A defesa de Paulo Henrique Costa, ex-presidente do Banco de Brasília (BRB), utilizou a Lei de Acesso à Informação (LAI) para solicitar acesso ao parecer da Procuradoria-Geral da República (PGR) que rejeitou seu acordo de delação premiada no âmbito da Operação Compliance Zero. O pedido foi feito após o procurador-geral da República, Paulo Gonet, negar a proposta de colaboração, alegando falta de ineditismo e resultados insuficientes para ressarcir os cofres públicos.
Detalhes da negativa da PGR
De acordo com a defesa, a PGR justificou a recusa com base na ausência de informações novas e relevantes que pudessem auxiliar nas investigações. Além disso, o montante proposto para reparação de danos foi considerado insuficiente. Costa está preso em Brasília desde o início da operação, e seu pedido de delação foi formalmente arquivado.
Estratégia legal da defesa
Ao recorrer à LAI, os advogados de Costa buscam obter cópia integral do parecer que fundamentou a decisão de Gonet. A medida visa embasar futuros recursos ou questionamentos judiciais. A LAI, regulamentada pela Lei nº 12.527/2011, garante o acesso a informações públicas, salvo exceções legais.

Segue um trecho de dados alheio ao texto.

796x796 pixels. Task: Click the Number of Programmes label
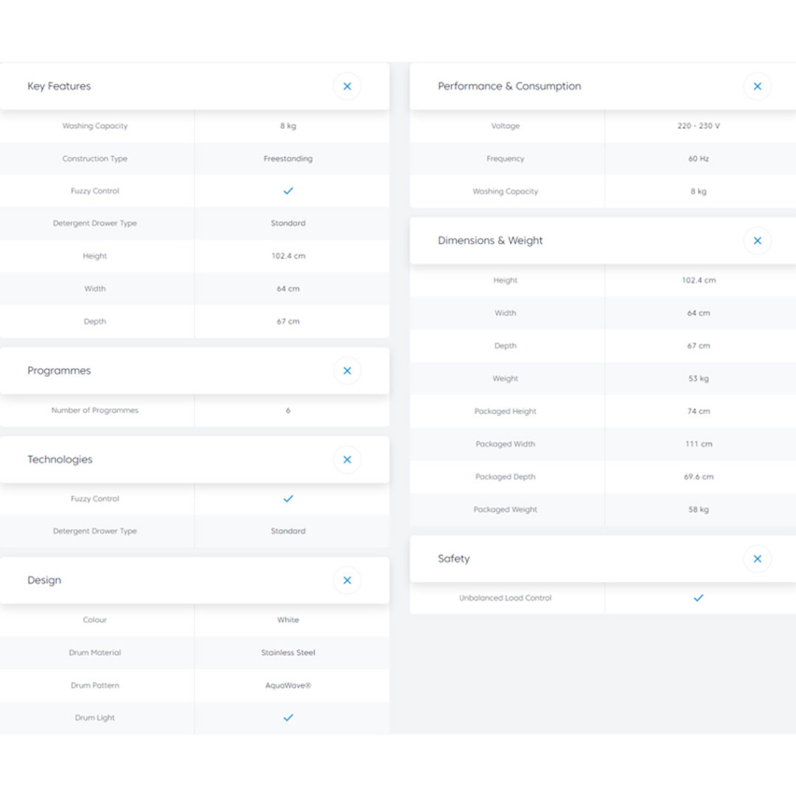click(95, 410)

Contexto da Operação Compliance Zero
A Operação Compliance Zero investiga supostas irregularidades na gestão do BRB, incluindo desvios de recursos e fraudes em contratos. Paulo Henrique Costa foi preso preventivamente em 2024, sob suspeita de participação em esquema de corrupção. A defesa nega as acusações e alega que a delação foi uma tentativa de colaborar com a Justiça.
Próximos passos
Agora, a PGR tem o prazo legal para responder ao pedido baseado na LAI. Caso o acesso seja negado, a defesa pode recorrer à Controladoria-Geral da União (CGU) ou ao Judiciário. O caso segue sob sigilo judicial, e novas movimentações são aguardadas.